Data listing —
** Begin **

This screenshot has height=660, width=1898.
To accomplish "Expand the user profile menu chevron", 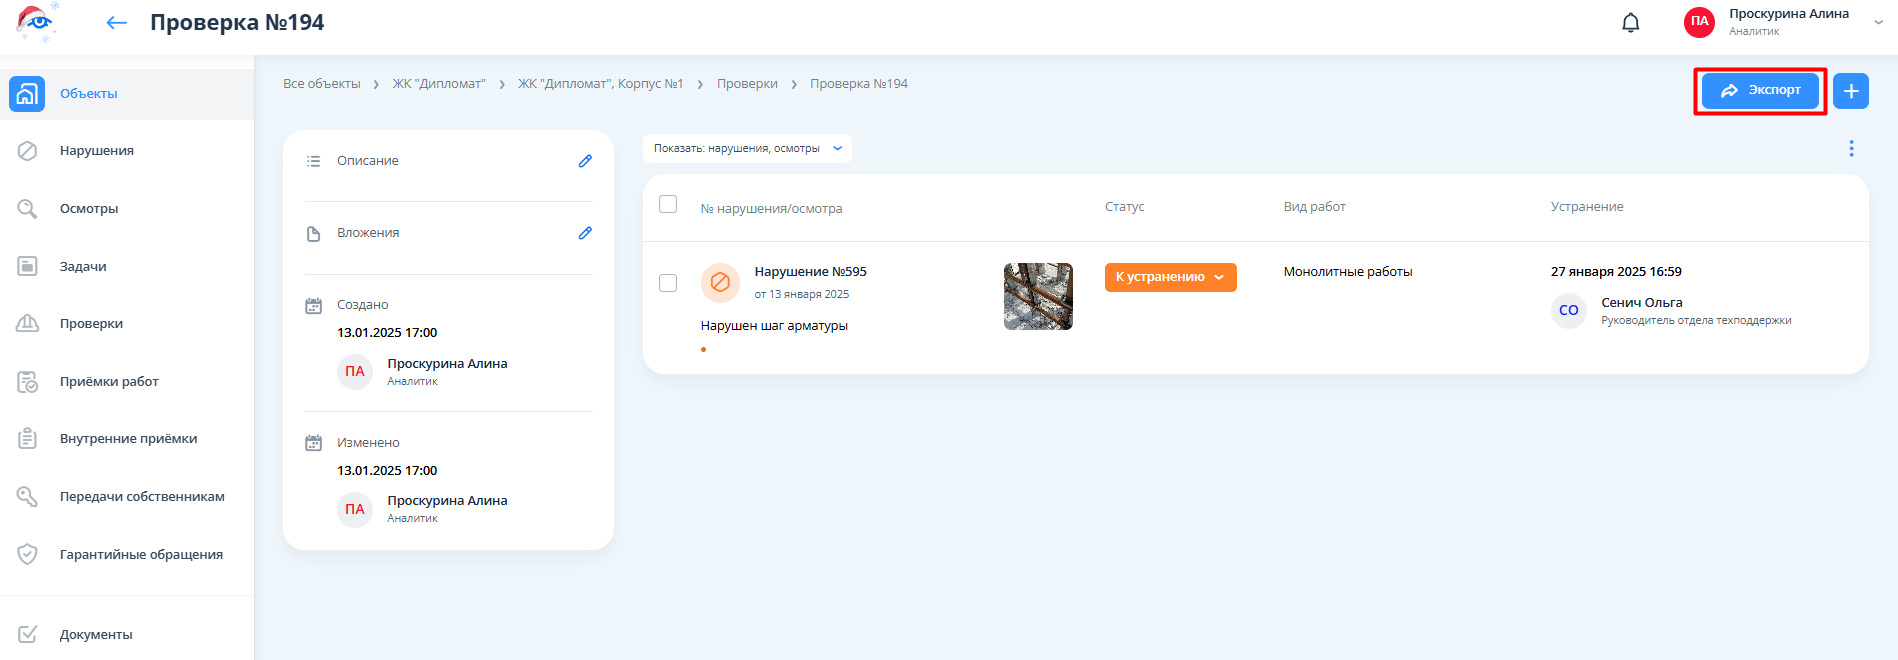I will (x=1878, y=22).
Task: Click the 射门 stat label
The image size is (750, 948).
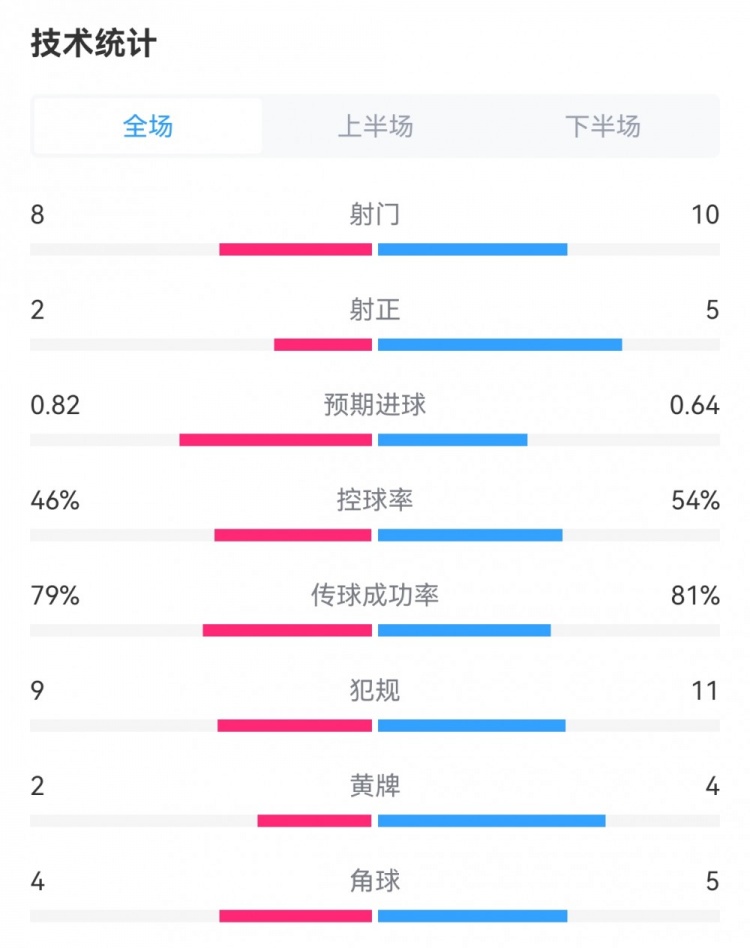Action: pos(375,214)
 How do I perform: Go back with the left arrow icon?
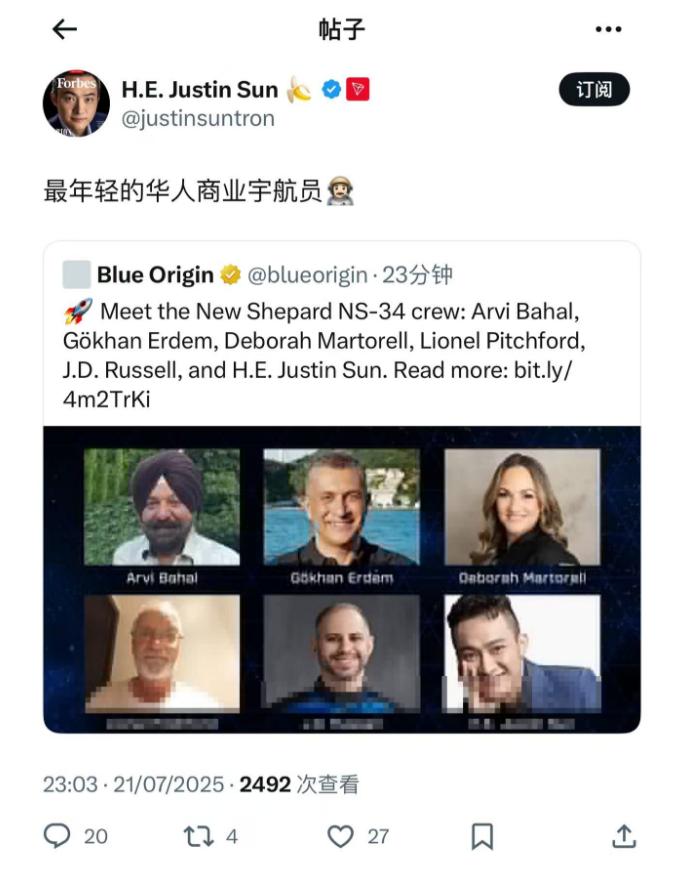[x=64, y=29]
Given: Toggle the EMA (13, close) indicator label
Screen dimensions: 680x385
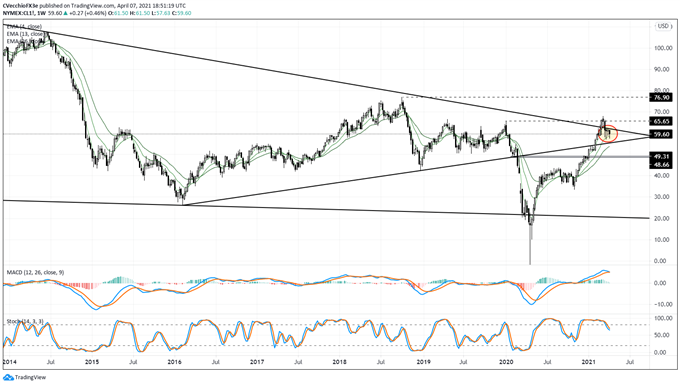Looking at the screenshot, I should pyautogui.click(x=25, y=34).
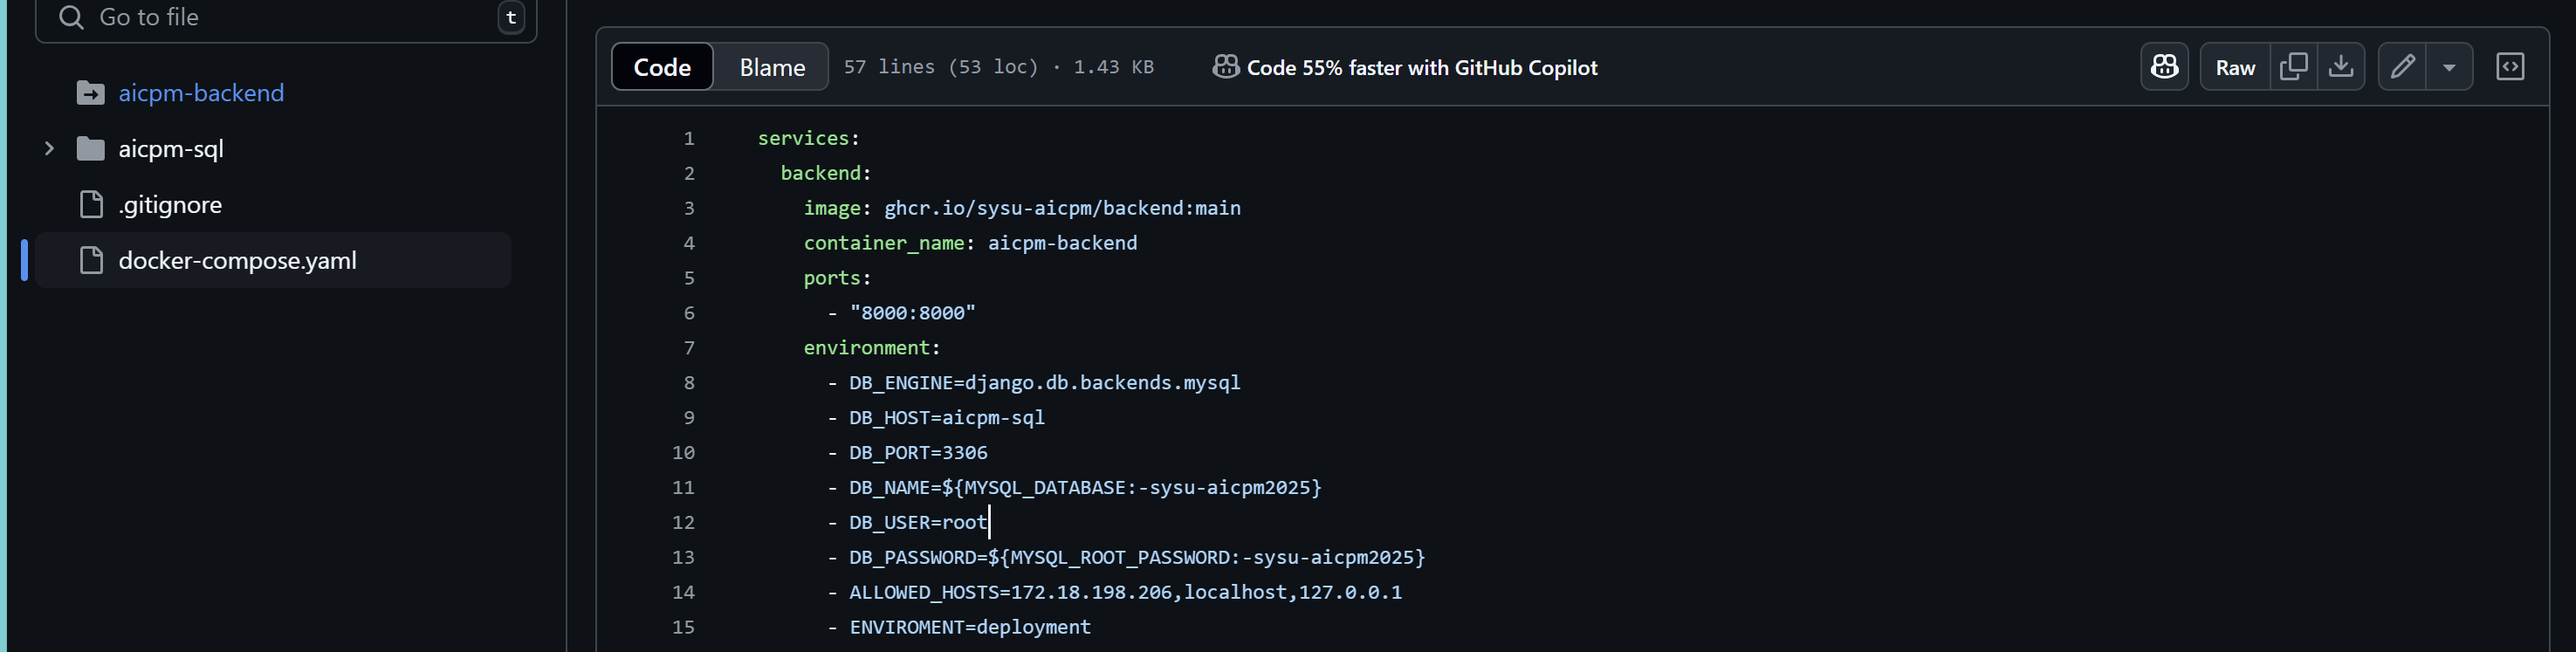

** End **

Render the listing as a JSON list of strings, one string per line, from the line with "Task: Click the 射门 stat label" through the end of the listing. Skip blank lines and leave out the pictures.

[
  "Task: Click the 射门 stat label",
  "The image size is (750, 948).",
  "Action: pos(375,214)",
  " How do I perform: Go back with the left arrow icon?",
  "[x=64, y=29]",
  "Given: Toggle the EMA (13, close) indicator label",
  "Screen dimensions: 680x385",
  "Looking at the screenshot, I should pyautogui.click(x=25, y=34)."
]